Lets say I have an arbitrary vector A. What is the most efficient way to reducing that vectors magnitude by arbitrary amount?
My current method is as follows:
Vector shortenLength(Vector A, float reductionLength) {
Vector B = A;
B.normalize();
B *= reductionLength;
return A - B;
}
Is there a more efficent way to do this? Possibly removing the square root required to normalize B...

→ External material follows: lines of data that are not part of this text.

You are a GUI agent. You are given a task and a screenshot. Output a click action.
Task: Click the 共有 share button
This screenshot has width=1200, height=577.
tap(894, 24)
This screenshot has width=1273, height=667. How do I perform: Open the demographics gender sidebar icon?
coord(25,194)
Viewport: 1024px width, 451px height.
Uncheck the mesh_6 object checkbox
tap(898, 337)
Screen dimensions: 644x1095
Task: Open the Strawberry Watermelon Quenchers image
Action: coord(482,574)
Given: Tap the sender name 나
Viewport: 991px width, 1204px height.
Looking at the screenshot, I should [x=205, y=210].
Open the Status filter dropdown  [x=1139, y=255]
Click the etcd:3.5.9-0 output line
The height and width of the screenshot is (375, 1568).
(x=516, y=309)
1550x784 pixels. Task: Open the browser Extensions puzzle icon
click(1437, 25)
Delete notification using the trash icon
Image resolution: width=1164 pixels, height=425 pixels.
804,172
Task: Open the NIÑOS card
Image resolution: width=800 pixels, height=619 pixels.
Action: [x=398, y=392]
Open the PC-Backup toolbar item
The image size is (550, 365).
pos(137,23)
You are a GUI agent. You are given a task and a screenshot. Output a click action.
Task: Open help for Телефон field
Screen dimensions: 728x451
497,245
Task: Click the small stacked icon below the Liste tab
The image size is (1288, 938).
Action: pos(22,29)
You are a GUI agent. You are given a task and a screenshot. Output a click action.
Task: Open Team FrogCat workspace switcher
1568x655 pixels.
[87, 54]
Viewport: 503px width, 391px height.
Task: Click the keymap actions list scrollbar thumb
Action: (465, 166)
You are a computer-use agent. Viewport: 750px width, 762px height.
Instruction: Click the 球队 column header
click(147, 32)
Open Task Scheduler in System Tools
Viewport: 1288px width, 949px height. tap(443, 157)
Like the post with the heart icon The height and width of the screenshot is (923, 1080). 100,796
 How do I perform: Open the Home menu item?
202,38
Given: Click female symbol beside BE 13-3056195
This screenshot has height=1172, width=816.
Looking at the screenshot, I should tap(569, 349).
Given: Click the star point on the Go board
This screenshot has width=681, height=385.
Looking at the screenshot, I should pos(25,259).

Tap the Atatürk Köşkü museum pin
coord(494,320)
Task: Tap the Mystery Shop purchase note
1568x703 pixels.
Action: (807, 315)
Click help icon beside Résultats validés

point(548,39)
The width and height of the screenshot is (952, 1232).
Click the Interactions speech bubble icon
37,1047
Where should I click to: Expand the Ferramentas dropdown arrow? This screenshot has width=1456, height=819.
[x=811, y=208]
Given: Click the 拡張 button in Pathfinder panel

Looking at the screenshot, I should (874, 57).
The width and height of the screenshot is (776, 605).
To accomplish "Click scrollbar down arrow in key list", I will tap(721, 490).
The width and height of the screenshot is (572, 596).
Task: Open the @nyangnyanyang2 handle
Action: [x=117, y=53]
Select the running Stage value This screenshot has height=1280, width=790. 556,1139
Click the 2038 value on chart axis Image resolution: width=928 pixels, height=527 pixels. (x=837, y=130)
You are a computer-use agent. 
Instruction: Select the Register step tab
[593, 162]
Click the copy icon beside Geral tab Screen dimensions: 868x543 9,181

So if I understand you correctly, you have a vector A
, and want another vector which points in the same direction as A
, but is shorter by reductionLength
, right?
Does the Vector
interface have something like a "length" member function (returning the length of the vector)? Then I think the following should be more efficient:
Vector shortenLength(Vector A, float reductionLength)
{
Vector B = A;
B *= (1 - reductionLength/A.length());
return B;
}
If you're going to scale a vector by multiplying it by a scalar value, you should not normalize. Not for efficiency reasons; because the outcome isn't what you probably want.
Let's say you have a vector that looks like this:
v = (3, 4)
Its magnitude is sqrt(3^2 + 4^2) = 5
. So let's normalize it:
n = (0.6, 0.8)
This vector has magnitude 1; it's a unit vector.
So if you "shorten" each one by a factor of 0.5, what do you get?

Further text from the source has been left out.